Le jardin, actuelle propriété du Sénat et administré par ses gardes et jardiniers, reste le paradis des vieux, des mères et baby-sitters à gosses, des ados et étudiants, enfin des touristes. Mais ce sont surtout les gens du quartier qui se l’approprient, contrairement aux Tuileries. C’est le comte de Provence qui l’ouvrit au public. Diderot et Rousseau s’y étaient promenés, Watteau y avait peint. Baudelaire l’a hanté, Balzac y a digéré, George Sand surveillé ses petits. André Gide habitait à côté, Sartre l’a souvent traversé, clope au bec.
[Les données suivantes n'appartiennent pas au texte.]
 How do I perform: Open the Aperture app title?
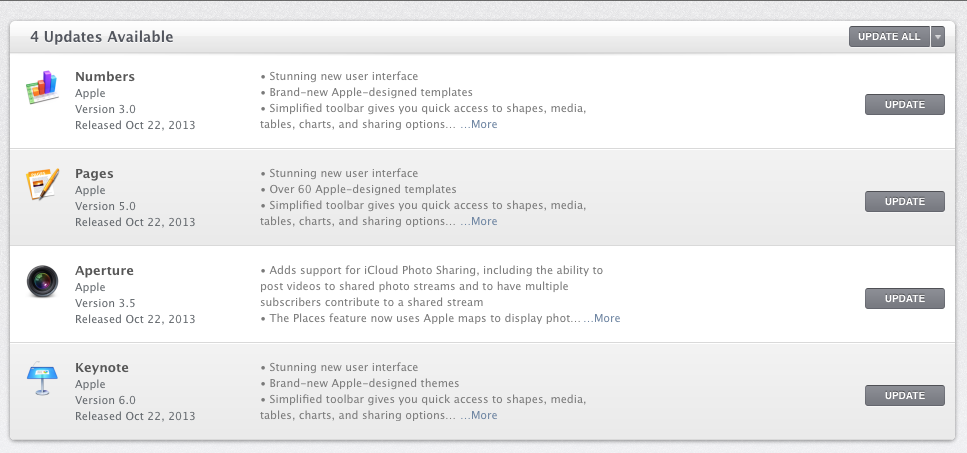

C’est dire si les artistes s’en sont inspiré pour leurs œuvres écrites, peintes ou sculptées.
Quoi d’étonnant alors à ce que l’on observe le choc du passé et du présent ? Les corps d’aujourd’hui ont les mêmes attitudes que les corps d’hier, les visages de chair y sourient comme les visages de pierre, la même vie de famille s’y déroule en public, la même sensualité s’y déploie au printemps.
Une nature apprivoisée « à la française »
Le jardin du Luxembourg est à Paris un lieu vivant, un espace où les Parisiens s’ébattent, étudient et discutent dans une nature apprivoisée, « à la française ».
Le marchand de masques de Zacharie Astruc (1883) est un gavroche parisien et si les fils de bobos du quartier n’ont plus à travailler pour survivre, ils ont les mêmes attitudes gamines.
Le sourire face au bassin est celui de Sainte Beuve (Denys Puech 1898) survolant l’histoire, empli de scepticisme et de secrète joie devant ce qui advient.
L’éphèbe dépité (Jean Valette 1868) se dénude autant dans la mythologie de pierre que sous l’unique panier de basket.
Les joies de la famille (Horace Daillion 1889) sont surtout d’éducation : nous sommes au pays scolaire où toute l’existence est sous le signe de la formation et de la discipline.
Et les filles portent le décolleté grand siècle sur les pelouses d’hier dédiées à Watteau (Henri Gauquié 1896) comme sur celles d’aujourd’hui…
Découvrez les statues du jardin du Luxembourg, site du Sénat
Le faune du Jardin du Luxembourg fait comme son jumeau, à l’autre bout de l’allée : il danse, exubérant d’adolescence ivre.